Toute la haine se concentra donc sur Hugh Le Despenser le Jeune. Son jugement fut rapidement instruit, à Hereford ; sa condamnation n’était mise en discussion ni en doute par personne. Mais parce qu’on le tenait pour le premier fauteur de toutes les erreurs et de tous les malheurs dont avait souffert l’Angleterre, son supplice fut l’objet de raffinements particuliers.
Le vingt-quatrième jour de novembre, des tribunes furent dressées sur l’esplanade devant le château, et une plate-forme d’échafaud montée assez haut pour qu’un peuple nombreux pût assister, sans en perdre aucun détail, à l’exécution. La reine Isabelle prit place au premier rang de la plus grande tribune, entre Roger Mortimer et le prince Édouard. Il bruinait.
Les trompes et les busines sonnèrent. Les aides bourreaux amenèrent Hugh le Jeune, le dépouillèrent de ses vêtements. Quand son long corps aux hanches saillantes, au torse un peu creux, apparut, blanc et totalement nu, entre les bourreaux rouges et au-dessus des piques des archers qui entouraient l’échafaud, un immense rire gras s’éleva de la foule.
La reine Isabelle se pencha vers Mortimer et lui murmura :
— Je déplore qu’Édouard ne soit point présent à regarder. Les yeux brillants, ses petites dents carnassières entrouvertes, et les ongles plantés dans la paume de son amant, elle était bien attentive à ne rien perdre de sa vengeance.
Le prince Édouard pensait : « Est-ce donc là celui qui a tant plu à mon père ? » Il avait déjà assisté à deux supplices et savait qu’il tiendrait jusqu’au bout, sans vomir.
Les busines sonnèrent à nouveau. Hugh fut étendu et lié par les membres sur une croix de Saint-André horizontale.

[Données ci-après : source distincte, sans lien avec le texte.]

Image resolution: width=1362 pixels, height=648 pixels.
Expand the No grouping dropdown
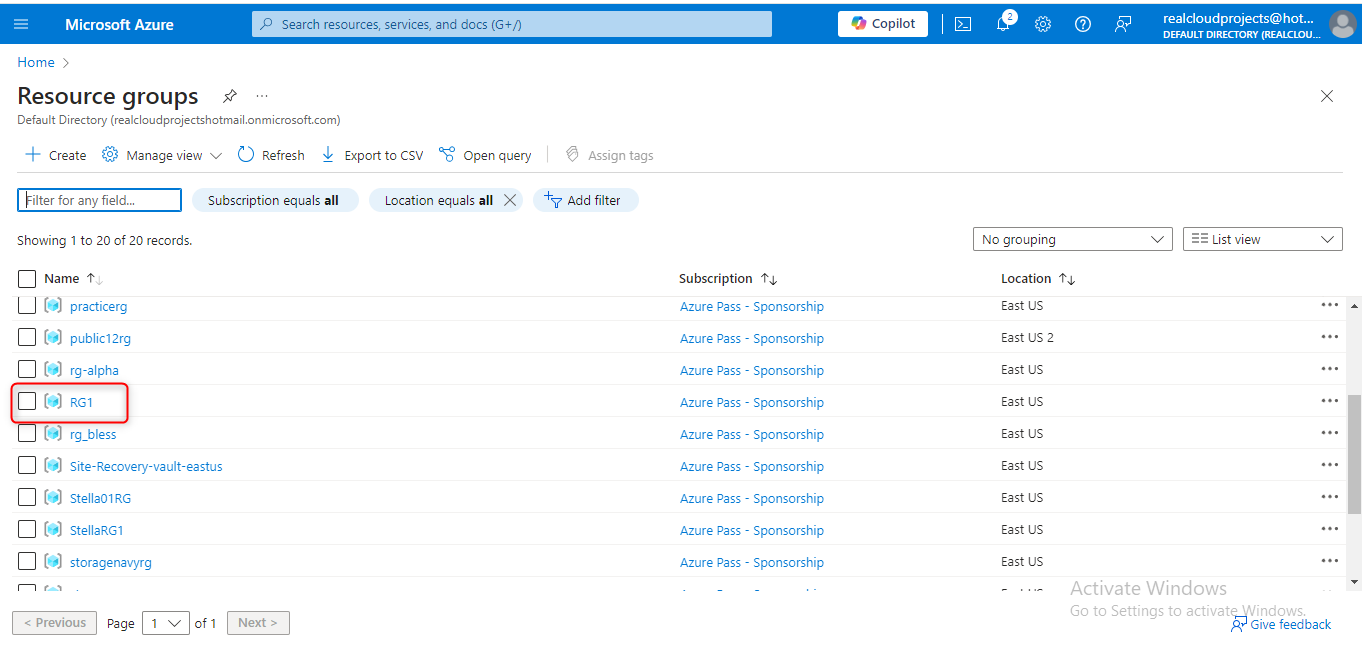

Le bourreau affila lentement, sur une pierre d’affûtage, une lame aiguë, pareille à un couteau de boucher, et en éprouva le tranchant sous le pouce. La foule retenait son souffle. Puis un aide s’approcha, muni d’une tenaille dont il saisit le sexe du condamné. Une vague d’hystérie souleva l’assistance ; les pieds battants faisaient trembler les tribunes. Et malgré ce vacarme, on perçut le hurlement poussé par Hugh, un seul cri déchirant et arrêté net, tandis qu’un flot de sang jaillissait devant lui. La même opération fut répétée pour les génitoires, mais sur un corps déjà inconscient, et les tristes déchets jetés dans un fourneau plein de braises ardentes qu’un aide éventait. Il s’échappa une affreuse odeur de chair brûlée. Un héraut, placé devant les sonneurs de busines, annonça qu’il en était procédé de la sorte « parce que le Despenser avait été sodomite, et qu’il avait favorisé le roi en sodomie, et pour ce déchassé la reine de sa couche ».
Puis le bourreau, choisissant une lame plus épaisse et plus large, fendit la poitrine par le travers, et le ventre dans la longueur, comme on aurait ouvert un porc ; les tenailles allèrent chercher le cœur presque encore battant et l’arrachèrent de sa cage pour le jeter également au brasier. Les busines retentirent pour donner la parole au héraut, lequel déclara que « le Despenser avait été faux de cœur et traître, et par ses traîtres conseils avait honni le royaume ».